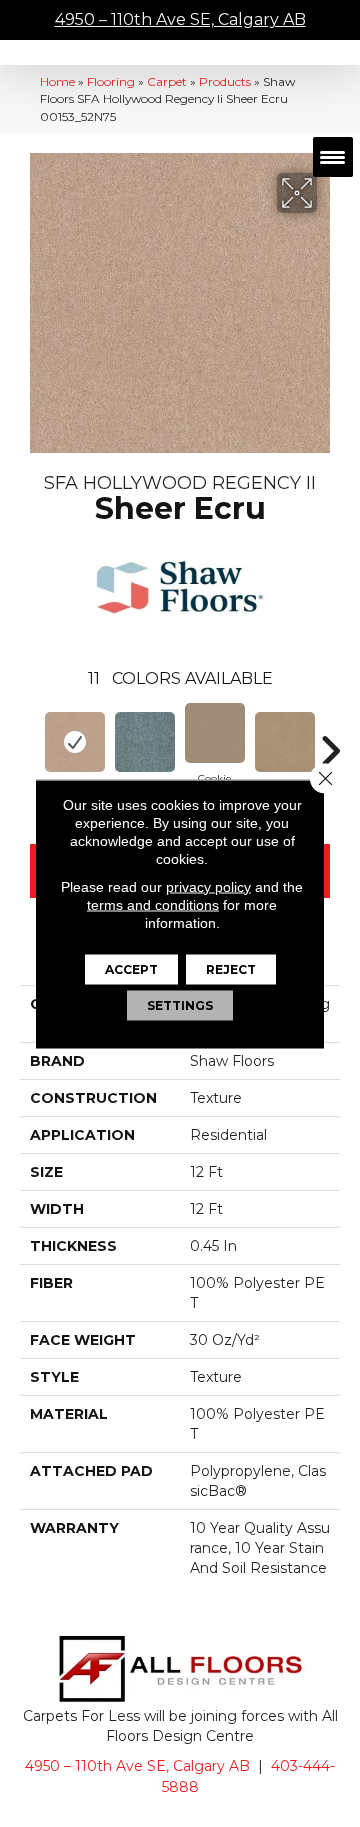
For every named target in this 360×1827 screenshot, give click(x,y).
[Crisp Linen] (285, 742)
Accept (131, 968)
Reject (231, 968)
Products (225, 81)
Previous (30, 741)
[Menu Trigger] (333, 157)
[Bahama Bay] (145, 742)
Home (57, 81)
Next (330, 741)
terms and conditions (153, 904)
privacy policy (208, 886)
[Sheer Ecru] (75, 742)
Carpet (167, 81)
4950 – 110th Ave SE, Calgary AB (180, 19)
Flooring (111, 81)
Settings (180, 1004)
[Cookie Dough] (215, 733)
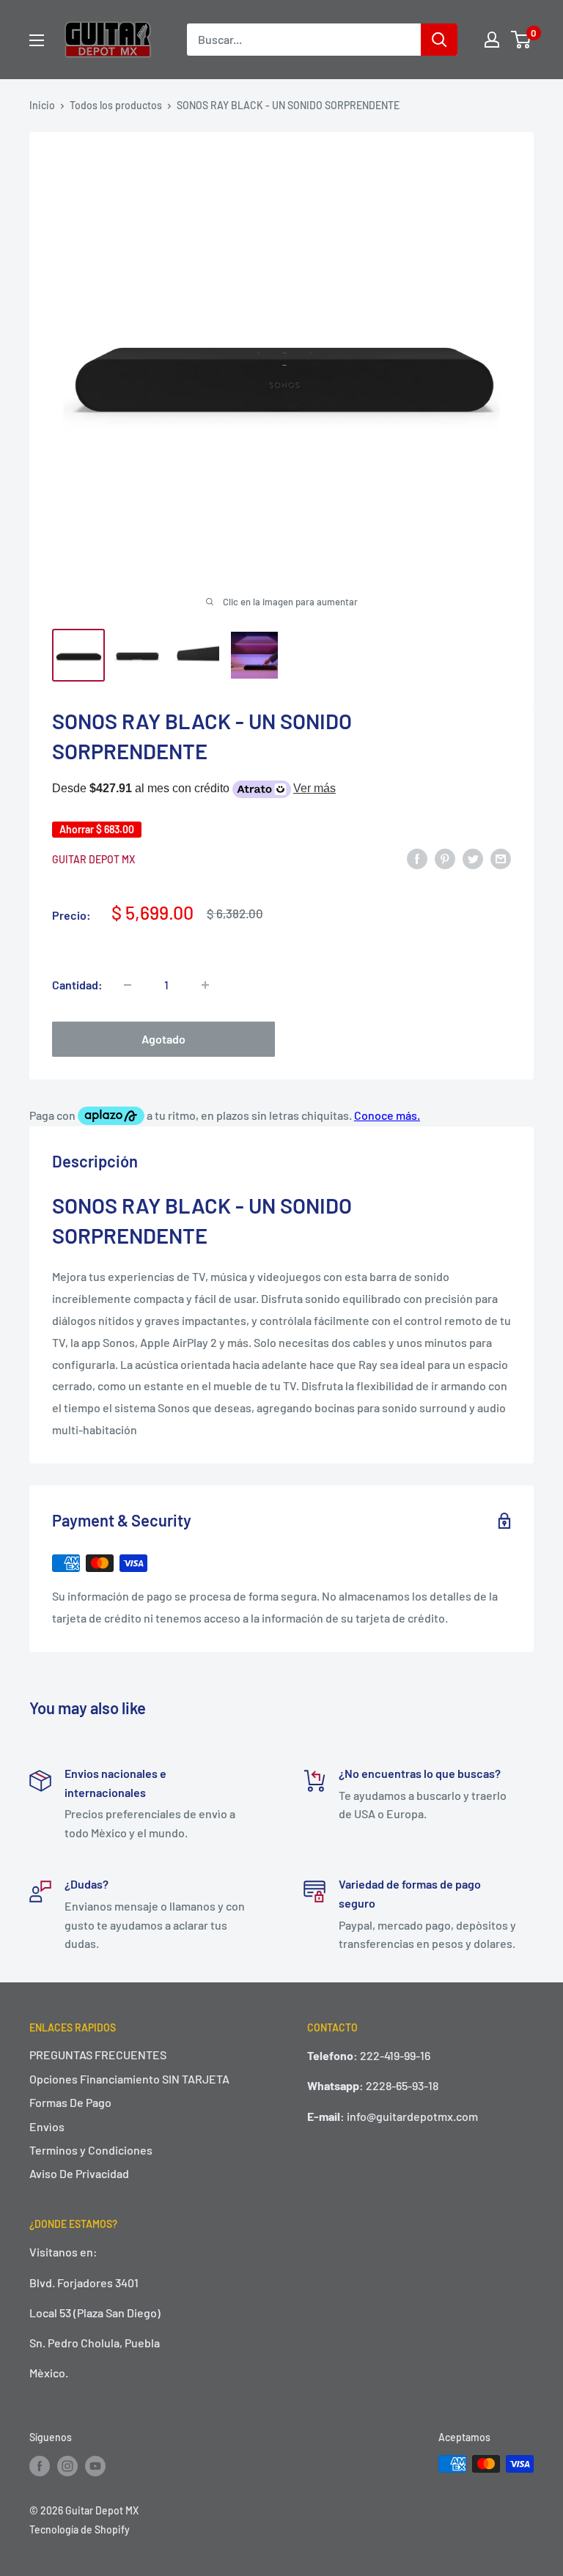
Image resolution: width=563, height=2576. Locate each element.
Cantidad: (77, 985)
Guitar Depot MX (93, 859)
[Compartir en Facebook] (417, 857)
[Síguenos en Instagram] (67, 2465)
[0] (521, 39)
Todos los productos (116, 105)
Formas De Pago (70, 2102)
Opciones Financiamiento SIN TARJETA (129, 2079)
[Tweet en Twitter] (473, 857)
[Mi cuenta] (492, 40)
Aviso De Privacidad (79, 2173)
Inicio (42, 105)
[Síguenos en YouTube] (95, 2465)
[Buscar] (439, 39)
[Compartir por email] (500, 857)
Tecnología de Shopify (79, 2529)
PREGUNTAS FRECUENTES (97, 2055)
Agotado (163, 1039)
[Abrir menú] (36, 40)
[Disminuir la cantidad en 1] (127, 985)
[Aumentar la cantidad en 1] (205, 985)
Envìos (47, 2126)
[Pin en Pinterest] (445, 857)
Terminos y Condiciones (90, 2150)
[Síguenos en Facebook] (39, 2465)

+-------+

Aim of the exercise :: Go through the material above, and wherever a line holds the word "Facebook", copy it.

Reply ::
[Compartir en Facebook] (417, 857)
[Síguenos en Facebook] (39, 2465)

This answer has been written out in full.